Peut-être que cette transition vers une société plus soutenable, plus inclusive et plus égalitaire est finalement plus facile à incarner pour les femmes de ma génération ? Nous avons souvent dû nous adapter aux codes d’un monde professionnel qui n’étaient pas les nôtres. Accepter des règles qui n’étaient pas faites pour nous et dont nous n’avons obtenu que peu d’avantages au regard de l’investissement nécessaire pour réussir. En ce moment très particulier et crucial de notre civilisation, nous écoutons les alertes des scientifiques qui deviennent chaque jour plus pressantes sur le coût de notre inaction collective. Nous sommes de plus en plus nombreuses à nous interroger, à bifurquer et à trouver une nouvelle place dans cette période de transition. Ainsi, nous nous trouvons finalement du bon côté de l’histoire et favorisées par ce changement de paradigme inédit.

Peut-être que cette transition vers une société plus soutenable, plus inclusive et plus égalitaire est finalement plus facile à incarner pour les femmes de ma génération ?

Mais il nous faut les hommes aussi. Surtout cet homme qui par sa réussite incarne la situation de beaucoup d’hommes au pouvoir aujourd’hui. Il est urgent de nous rassembler. De sortir des postures. Nous avons besoin de lui, de son intelligence, de toutes ses compétences et de l’expérience professionnelle immense qu’il a acquis depuis des nombreuses années. J’aimerais lui faire comprendre que nous avons tous peur, mais qu’en se mettant en action de façon collective, les peurs se dissipent. Quand nous osons sortir des certitudes du passé et accepter notre vulnérabilité, nous pouvons cheminer ensemble. Que la culture française sera préservée par l’action plutôt que par l’inaction et l’ignorance de l’ampleur du problème auquel nous faisons face.

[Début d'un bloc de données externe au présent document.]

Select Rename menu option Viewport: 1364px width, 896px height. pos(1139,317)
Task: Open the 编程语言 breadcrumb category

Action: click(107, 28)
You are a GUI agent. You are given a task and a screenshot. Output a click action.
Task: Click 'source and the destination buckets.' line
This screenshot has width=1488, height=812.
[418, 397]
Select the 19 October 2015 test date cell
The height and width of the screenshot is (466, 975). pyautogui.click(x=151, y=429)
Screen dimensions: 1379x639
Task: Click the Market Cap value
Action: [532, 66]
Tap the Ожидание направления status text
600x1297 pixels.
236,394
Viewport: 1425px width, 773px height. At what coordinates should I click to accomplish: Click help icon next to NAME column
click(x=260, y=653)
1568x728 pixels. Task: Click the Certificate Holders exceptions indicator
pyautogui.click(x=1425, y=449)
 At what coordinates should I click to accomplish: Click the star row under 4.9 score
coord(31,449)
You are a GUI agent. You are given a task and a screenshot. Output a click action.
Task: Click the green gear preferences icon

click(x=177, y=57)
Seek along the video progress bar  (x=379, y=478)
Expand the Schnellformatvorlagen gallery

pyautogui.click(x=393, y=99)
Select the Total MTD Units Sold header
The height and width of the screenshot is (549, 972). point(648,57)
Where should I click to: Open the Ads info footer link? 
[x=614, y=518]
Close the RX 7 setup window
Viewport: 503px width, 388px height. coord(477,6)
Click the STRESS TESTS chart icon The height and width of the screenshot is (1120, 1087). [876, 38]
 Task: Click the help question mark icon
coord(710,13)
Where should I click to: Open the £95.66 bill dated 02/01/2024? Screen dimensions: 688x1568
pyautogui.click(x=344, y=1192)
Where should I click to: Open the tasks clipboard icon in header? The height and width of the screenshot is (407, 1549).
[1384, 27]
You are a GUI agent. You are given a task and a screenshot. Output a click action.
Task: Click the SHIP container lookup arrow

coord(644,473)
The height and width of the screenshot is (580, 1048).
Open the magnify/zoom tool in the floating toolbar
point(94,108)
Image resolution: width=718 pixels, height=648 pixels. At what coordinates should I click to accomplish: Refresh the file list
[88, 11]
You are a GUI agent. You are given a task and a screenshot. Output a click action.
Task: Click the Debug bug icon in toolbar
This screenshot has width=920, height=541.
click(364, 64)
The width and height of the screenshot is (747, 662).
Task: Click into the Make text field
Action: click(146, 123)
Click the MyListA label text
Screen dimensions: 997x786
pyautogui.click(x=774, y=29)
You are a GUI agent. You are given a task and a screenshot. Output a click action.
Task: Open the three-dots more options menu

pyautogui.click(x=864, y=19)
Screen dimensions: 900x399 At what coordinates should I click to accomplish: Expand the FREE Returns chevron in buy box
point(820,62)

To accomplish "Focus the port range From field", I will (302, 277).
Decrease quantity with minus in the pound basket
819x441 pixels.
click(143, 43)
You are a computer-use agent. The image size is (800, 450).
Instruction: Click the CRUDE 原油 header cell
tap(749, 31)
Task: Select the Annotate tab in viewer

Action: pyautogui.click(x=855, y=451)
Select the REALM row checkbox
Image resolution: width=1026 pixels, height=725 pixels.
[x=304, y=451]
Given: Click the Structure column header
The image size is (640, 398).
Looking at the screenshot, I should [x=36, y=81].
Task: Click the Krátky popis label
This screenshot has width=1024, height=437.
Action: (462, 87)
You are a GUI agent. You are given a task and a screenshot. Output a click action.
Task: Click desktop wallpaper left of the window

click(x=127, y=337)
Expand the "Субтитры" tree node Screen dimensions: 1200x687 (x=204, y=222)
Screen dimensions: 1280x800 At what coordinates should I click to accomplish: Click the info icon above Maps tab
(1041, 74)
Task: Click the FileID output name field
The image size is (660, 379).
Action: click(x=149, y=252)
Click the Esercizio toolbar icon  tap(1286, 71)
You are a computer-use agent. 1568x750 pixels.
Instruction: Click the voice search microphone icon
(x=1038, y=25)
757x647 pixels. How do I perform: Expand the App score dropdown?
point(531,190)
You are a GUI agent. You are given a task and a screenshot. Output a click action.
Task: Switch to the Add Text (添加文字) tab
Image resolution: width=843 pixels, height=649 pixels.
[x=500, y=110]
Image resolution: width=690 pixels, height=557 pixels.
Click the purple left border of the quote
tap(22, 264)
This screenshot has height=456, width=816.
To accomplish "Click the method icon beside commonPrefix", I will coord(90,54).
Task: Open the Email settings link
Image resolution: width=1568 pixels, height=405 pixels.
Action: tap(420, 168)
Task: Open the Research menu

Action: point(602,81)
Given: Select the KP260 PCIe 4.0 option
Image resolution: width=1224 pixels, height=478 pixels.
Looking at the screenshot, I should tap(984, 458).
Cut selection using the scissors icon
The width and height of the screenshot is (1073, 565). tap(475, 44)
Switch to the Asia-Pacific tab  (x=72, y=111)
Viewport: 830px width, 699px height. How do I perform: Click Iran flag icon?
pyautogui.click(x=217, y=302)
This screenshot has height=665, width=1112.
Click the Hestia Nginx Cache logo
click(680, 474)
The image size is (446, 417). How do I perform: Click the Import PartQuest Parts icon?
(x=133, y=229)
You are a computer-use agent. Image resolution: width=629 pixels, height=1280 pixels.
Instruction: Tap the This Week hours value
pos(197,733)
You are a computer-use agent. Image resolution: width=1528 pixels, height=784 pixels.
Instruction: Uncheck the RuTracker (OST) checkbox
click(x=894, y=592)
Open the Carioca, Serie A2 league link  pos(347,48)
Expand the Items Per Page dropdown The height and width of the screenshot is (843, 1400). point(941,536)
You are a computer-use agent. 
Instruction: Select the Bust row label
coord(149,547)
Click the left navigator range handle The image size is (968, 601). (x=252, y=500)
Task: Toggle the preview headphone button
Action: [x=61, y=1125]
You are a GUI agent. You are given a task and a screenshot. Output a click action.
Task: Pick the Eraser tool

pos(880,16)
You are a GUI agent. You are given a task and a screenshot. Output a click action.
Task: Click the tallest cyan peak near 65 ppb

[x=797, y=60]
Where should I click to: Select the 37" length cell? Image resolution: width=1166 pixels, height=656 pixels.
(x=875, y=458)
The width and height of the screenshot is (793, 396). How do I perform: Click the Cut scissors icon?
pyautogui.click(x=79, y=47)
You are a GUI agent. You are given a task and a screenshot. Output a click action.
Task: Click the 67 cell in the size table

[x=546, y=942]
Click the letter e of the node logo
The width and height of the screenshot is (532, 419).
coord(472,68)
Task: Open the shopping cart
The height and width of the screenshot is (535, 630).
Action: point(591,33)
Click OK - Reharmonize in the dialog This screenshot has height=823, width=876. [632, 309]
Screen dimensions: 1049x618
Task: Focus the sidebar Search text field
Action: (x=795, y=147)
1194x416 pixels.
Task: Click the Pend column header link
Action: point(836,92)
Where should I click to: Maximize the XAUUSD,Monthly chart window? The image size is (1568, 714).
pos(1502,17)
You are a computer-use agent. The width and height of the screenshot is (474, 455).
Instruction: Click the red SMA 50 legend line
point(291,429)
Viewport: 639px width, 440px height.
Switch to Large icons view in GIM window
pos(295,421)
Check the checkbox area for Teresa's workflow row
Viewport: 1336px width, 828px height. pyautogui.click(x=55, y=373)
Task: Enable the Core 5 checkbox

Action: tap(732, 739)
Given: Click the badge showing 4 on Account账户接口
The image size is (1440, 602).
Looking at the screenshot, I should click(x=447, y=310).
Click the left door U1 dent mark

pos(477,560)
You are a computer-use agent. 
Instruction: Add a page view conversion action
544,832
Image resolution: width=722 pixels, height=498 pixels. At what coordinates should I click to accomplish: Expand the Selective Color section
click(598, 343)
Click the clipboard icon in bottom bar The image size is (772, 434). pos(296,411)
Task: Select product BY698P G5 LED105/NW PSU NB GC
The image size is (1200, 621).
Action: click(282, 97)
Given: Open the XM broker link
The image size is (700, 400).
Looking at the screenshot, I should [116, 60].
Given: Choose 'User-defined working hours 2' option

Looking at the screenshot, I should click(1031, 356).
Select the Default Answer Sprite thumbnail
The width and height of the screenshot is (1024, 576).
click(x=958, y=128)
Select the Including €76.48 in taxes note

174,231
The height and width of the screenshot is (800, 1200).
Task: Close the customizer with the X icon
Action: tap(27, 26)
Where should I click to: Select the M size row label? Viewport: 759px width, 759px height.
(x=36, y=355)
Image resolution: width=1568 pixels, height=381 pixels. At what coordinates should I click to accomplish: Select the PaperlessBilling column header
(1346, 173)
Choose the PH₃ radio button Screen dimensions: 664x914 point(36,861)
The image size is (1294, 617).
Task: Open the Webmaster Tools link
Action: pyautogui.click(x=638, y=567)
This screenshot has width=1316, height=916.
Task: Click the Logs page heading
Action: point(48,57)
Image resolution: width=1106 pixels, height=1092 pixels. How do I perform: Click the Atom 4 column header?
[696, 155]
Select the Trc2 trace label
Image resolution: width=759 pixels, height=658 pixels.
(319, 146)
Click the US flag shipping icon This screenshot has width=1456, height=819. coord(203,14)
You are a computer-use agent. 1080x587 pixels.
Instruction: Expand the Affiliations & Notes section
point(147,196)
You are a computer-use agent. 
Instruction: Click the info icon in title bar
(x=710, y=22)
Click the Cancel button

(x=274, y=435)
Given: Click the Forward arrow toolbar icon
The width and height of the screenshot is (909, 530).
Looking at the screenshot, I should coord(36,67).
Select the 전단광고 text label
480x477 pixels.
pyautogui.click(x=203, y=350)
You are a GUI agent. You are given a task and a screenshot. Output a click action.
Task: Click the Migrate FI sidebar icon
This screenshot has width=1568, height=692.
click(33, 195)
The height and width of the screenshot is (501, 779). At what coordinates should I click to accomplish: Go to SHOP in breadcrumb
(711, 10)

Mais il nous faut les hommes aussi.

Nous ne pouvons pas laisser ce chantier du siècle à nos enfants. Nous n’avons pas le droit de nous dédouaner de notre responsabilité et notre rôle dans la crise écologique. Il s’agit d’un sujet qui nous réunit toutes et tous en tant qu’humanité. Nous devons accélérer au risque de courir à notre perte et à celles de nos enfants. Les jeunes ne peuvent pas réussir tout seuls, et s’iels y arrivent, il y a de fortes chances que cela se fasse avec le goût d’un profond ressentiment. Dépassons les clivages générationnels et mettons notre génération du bon côté de l’histoire pendant qu’il est encore temps.

Il s’agit d’un sujet qui nous réunit toutes et tous en tant qu’humanité.

En réunissant nos forces nous pouvons y arriver. Trouver d’autres modèles de vie plus sobres en énergie, plus inclusifs, plus égalitaires et laissant de la place à l’ensemble du Vivant pour s’épanouir sur cette Terre. Nous pouvons apporter notre contribution individuelle à l’émergence d’une culture française plus respectueuse de l’environnement et exonérée de souffrance animale. Tout comme la mouvance des peintresses et peintres impressionnistes, nous pouvons sortir de nos enfermements et trouver la lumière pour créer ensemble une nouvelle façon de concevoir le monde. De créer dans la vraie vie quelque chose d’aussi beau, puissant et bouleversant que les tableaux de Van Gogh.

Nous pouvons sortir de nos enfermements et trouver la lumière.